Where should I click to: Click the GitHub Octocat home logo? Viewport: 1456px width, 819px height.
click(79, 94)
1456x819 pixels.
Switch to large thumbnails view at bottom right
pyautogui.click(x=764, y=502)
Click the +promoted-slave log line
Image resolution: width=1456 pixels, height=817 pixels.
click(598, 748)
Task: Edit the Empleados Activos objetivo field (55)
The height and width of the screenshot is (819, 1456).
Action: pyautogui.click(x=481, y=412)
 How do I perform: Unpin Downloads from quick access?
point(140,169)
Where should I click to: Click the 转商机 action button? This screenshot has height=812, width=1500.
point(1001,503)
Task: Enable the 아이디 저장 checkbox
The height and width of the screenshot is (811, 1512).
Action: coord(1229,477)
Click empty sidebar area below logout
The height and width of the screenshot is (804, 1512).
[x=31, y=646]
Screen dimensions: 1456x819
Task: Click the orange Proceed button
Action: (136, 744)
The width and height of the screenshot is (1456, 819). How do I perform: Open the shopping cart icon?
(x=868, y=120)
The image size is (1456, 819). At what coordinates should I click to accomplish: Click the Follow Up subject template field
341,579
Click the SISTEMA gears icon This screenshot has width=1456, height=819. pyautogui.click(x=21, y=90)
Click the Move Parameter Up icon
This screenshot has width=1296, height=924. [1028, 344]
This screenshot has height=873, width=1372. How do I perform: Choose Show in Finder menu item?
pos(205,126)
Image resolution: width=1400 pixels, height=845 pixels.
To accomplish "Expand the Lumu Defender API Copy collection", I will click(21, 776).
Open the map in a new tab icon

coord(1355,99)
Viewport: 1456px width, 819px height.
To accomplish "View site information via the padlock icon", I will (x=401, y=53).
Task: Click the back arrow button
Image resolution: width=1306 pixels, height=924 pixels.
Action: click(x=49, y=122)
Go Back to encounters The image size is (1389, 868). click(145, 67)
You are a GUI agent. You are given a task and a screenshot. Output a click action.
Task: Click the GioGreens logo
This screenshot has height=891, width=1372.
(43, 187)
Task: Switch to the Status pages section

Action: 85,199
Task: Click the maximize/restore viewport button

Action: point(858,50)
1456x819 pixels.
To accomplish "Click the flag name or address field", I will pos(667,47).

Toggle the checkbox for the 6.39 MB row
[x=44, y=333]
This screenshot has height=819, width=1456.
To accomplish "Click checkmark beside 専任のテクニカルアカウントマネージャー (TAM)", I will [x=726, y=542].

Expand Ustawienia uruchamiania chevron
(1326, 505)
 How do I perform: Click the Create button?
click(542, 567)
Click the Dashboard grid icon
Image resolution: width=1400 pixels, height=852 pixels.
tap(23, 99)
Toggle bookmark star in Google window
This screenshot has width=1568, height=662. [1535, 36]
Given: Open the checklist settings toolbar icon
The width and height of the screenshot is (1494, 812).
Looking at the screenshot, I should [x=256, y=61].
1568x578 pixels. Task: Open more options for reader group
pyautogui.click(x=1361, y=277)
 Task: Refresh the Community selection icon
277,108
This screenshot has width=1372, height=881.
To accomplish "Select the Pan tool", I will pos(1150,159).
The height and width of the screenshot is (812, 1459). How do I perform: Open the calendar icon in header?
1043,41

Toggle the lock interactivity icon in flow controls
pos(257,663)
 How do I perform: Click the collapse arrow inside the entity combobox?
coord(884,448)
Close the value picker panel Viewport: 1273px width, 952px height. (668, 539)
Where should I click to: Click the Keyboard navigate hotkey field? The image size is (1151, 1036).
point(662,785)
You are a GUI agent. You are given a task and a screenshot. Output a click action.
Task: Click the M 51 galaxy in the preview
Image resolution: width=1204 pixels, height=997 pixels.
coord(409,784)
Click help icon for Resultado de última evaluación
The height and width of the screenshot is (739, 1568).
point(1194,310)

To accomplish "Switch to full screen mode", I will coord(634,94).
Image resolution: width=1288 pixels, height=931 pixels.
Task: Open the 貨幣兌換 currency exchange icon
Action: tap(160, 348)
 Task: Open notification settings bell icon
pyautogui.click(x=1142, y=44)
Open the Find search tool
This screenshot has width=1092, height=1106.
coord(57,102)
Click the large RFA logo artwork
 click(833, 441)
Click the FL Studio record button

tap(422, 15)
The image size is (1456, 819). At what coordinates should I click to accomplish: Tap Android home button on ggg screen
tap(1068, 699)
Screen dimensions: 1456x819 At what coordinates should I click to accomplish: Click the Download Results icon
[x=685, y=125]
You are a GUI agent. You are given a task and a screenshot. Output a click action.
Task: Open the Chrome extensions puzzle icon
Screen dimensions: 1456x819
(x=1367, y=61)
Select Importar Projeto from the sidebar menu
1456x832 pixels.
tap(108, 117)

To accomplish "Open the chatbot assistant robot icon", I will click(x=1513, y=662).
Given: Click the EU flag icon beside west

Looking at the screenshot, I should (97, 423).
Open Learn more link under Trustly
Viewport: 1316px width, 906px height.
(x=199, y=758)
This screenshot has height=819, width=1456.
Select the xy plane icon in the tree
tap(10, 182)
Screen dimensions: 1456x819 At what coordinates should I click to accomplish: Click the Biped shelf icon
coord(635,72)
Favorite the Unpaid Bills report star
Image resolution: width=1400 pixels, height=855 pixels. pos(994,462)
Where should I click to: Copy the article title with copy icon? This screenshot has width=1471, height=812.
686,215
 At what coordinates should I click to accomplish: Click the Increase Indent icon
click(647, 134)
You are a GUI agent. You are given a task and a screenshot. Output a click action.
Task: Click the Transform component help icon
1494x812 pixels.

________

> _WHAT IS BEING ASKED_
Give back all the records exactly as they stand.

> _ANSWER BELOW_
Where should I click to: Click the GitHub Octocat home logo? Viewport: 1456px width, 819px height.
click(79, 94)
1456x819 pixels.
Switch to large thumbnails view at bottom right
pyautogui.click(x=764, y=502)
Click the +promoted-slave log line
Image resolution: width=1456 pixels, height=817 pixels.
click(598, 748)
Task: Edit the Empleados Activos objetivo field (55)
The height and width of the screenshot is (819, 1456).
Action: pyautogui.click(x=481, y=412)
 How do I perform: Unpin Downloads from quick access?
point(140,169)
Where should I click to: Click the 转商机 action button? This screenshot has height=812, width=1500.
point(1001,503)
Task: Enable the 아이디 저장 checkbox
The height and width of the screenshot is (811, 1512).
Action: coord(1229,477)
Click empty sidebar area below logout
The height and width of the screenshot is (804, 1512).
[x=31, y=646]
Screen dimensions: 1456x819
Task: Click the orange Proceed button
Action: (136, 744)
The width and height of the screenshot is (1456, 819). How do I perform: Open the shopping cart icon?
(x=868, y=120)
The image size is (1456, 819). At what coordinates should I click to accomplish: Click the Follow Up subject template field
341,579
Click the SISTEMA gears icon This screenshot has width=1456, height=819. pyautogui.click(x=21, y=90)
Click the Move Parameter Up icon
This screenshot has width=1296, height=924. [1028, 344]
This screenshot has height=873, width=1372. How do I perform: Choose Show in Finder menu item?
pos(205,126)
Image resolution: width=1400 pixels, height=845 pixels.
To accomplish "Expand the Lumu Defender API Copy collection", I will click(21, 776).
Open the map in a new tab icon

coord(1355,99)
Viewport: 1456px width, 819px height.
To accomplish "View site information via the padlock icon", I will (x=401, y=53).
Task: Click the back arrow button
Image resolution: width=1306 pixels, height=924 pixels.
Action: click(x=49, y=122)
Go Back to encounters The image size is (1389, 868). click(145, 67)
You are a GUI agent. You are given a task and a screenshot. Output a click action.
Task: Click the GioGreens logo
This screenshot has height=891, width=1372.
(43, 187)
Task: Switch to the Status pages section

Action: 85,199
Task: Click the maximize/restore viewport button

Action: point(858,50)
1456x819 pixels.
To accomplish "Click the flag name or address field", I will pos(667,47).

Toggle the checkbox for the 6.39 MB row
[x=44, y=333]
This screenshot has height=819, width=1456.
To accomplish "Click checkmark beside 専任のテクニカルアカウントマネージャー (TAM)", I will [x=726, y=542].

Expand Ustawienia uruchamiania chevron
(1326, 505)
 How do I perform: Click the Create button?
click(542, 567)
Click the Dashboard grid icon
Image resolution: width=1400 pixels, height=852 pixels.
tap(23, 99)
Toggle bookmark star in Google window
This screenshot has width=1568, height=662. [1535, 36]
Given: Open the checklist settings toolbar icon
The width and height of the screenshot is (1494, 812).
Looking at the screenshot, I should [x=256, y=61].
1568x578 pixels. Task: Open more options for reader group
pyautogui.click(x=1361, y=277)
 Task: Refresh the Community selection icon
277,108
This screenshot has width=1372, height=881.
To accomplish "Select the Pan tool", I will pos(1150,159).
The height and width of the screenshot is (812, 1459). How do I perform: Open the calendar icon in header?
1043,41

Toggle the lock interactivity icon in flow controls
pos(257,663)
 How do I perform: Click the collapse arrow inside the entity combobox?
coord(884,448)
Close the value picker panel Viewport: 1273px width, 952px height. (668, 539)
Where should I click to: Click the Keyboard navigate hotkey field? The image size is (1151, 1036).
point(662,785)
You are a GUI agent. You are given a task and a screenshot. Output a click action.
Task: Click the M 51 galaxy in the preview
Image resolution: width=1204 pixels, height=997 pixels.
coord(409,784)
Click help icon for Resultado de última evaluación
The height and width of the screenshot is (739, 1568).
point(1194,310)

To accomplish "Switch to full screen mode", I will coord(634,94).
Image resolution: width=1288 pixels, height=931 pixels.
Task: Open the 貨幣兌換 currency exchange icon
Action: tap(160, 348)
 Task: Open notification settings bell icon
pyautogui.click(x=1142, y=44)
Open the Find search tool
This screenshot has width=1092, height=1106.
coord(57,102)
Click the large RFA logo artwork
 click(833, 441)
Click the FL Studio record button

tap(422, 15)
The image size is (1456, 819). At what coordinates should I click to accomplish: Tap Android home button on ggg screen
tap(1068, 699)
Screen dimensions: 1456x819 At what coordinates should I click to accomplish: Click the Download Results icon
[x=685, y=125]
You are a GUI agent. You are given a task and a screenshot. Output a click action.
Task: Open the Chrome extensions puzzle icon
Screen dimensions: 1456x819
(x=1367, y=61)
Select Importar Projeto from the sidebar menu
1456x832 pixels.
tap(108, 117)

To accomplish "Open the chatbot assistant robot icon", I will click(x=1513, y=662).
Given: Click the EU flag icon beside west

Looking at the screenshot, I should (97, 423).
Open Learn more link under Trustly
Viewport: 1316px width, 906px height.
(x=199, y=758)
This screenshot has height=819, width=1456.
Select the xy plane icon in the tree
tap(10, 182)
Screen dimensions: 1456x819 At what coordinates should I click to accomplish: Click the Biped shelf icon
coord(635,72)
Favorite the Unpaid Bills report star
Image resolution: width=1400 pixels, height=855 pixels. pos(994,462)
Where should I click to: Copy the article title with copy icon? This screenshot has width=1471, height=812.
686,215
 At what coordinates should I click to accomplish: Click the Increase Indent icon
click(647, 134)
You are a GUI agent. You are given a task and a screenshot. Output a click action.
Task: Click the Transform component help icon
1494x812 pixels.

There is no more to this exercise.